If the main drive is towards recruitment, it’s almost certainly a scam, run away. The start-up fee is a big red flag to me, too.

And am I a big geek for wondering what a “7th-level sales rep’s” Base Attack and saving throw bonuses are … ? Probably.

I wanted to reply to this string so all would know a little more.

A friend of mine from MT tried to recruit me into this recently. He and the person who recruited him spoke to me for an hour. I am an engineer, and told them I would have to research it first.

I discovered that the MT Commissioner of Securities and Insurance filed a Cease and Desist Order with the court against ACN on Aug, 2010, specifically for operating a pyramid scheme. It alleged that many state codes were broken. The States research led to these (among other) facts:

“In 2008, ACN recruited 91 Montana participants who paid approximately $61,741.69 to be a part of the program.
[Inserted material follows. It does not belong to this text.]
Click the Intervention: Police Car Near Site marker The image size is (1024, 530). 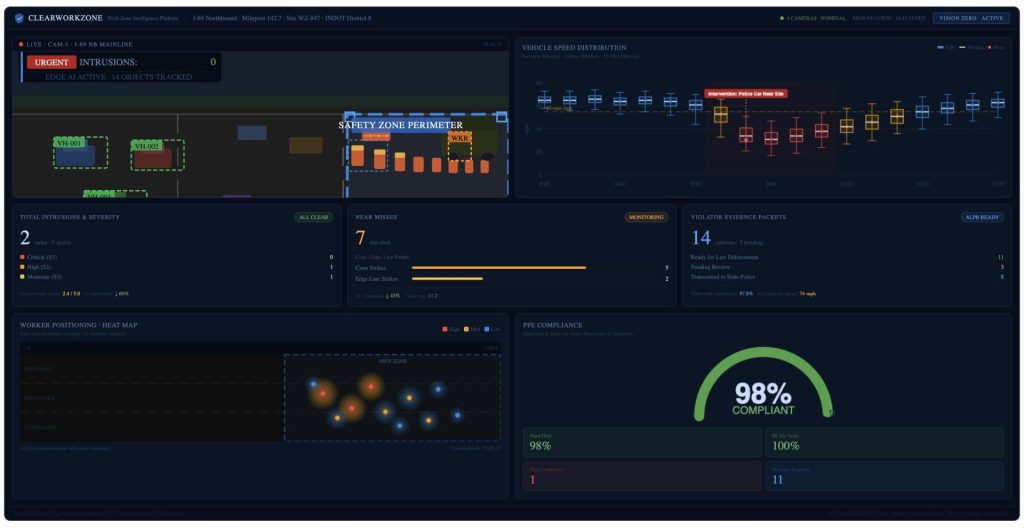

Only two of the participants made any money, with one participant making $696 and the other making $700. In 2009, ACN recruited over 300 Montana participants who paid approximately $234,813.02 to be a part of the program. ACN’s records indicate a mere $896.86 was paid out in compensation to these participants.”

Here is the link to the court order, sent to me by a State rep for the commissioner:

Home - Montana Commissioner of Securities and Insurance.

And here is a link from the Bozeman Daily Chronicle which reported that it was resolved. It reported that “Lindeen says her investigation found the actions she was concerned about were not part of the ACN business model, but were being carried about by ACN’s independent representatives in Montana”.

That would seem to me that they’re leaving their guys out to dry. Here is the link:

The person who tried to recruit me could not explain to me how what he was doing was any different then what those at fault were doing. He didn’t even try. He did however say he was not looking for a ‘researcher’…just a person that wants to change their life. This seems to be a common argument written by people who are defending the company. There is real evidence out there that this is a pyramid scheme, and the response is personal insults. This pretty much tells you all you have to know. A coherant rebuttal showing actual figures would go far for them.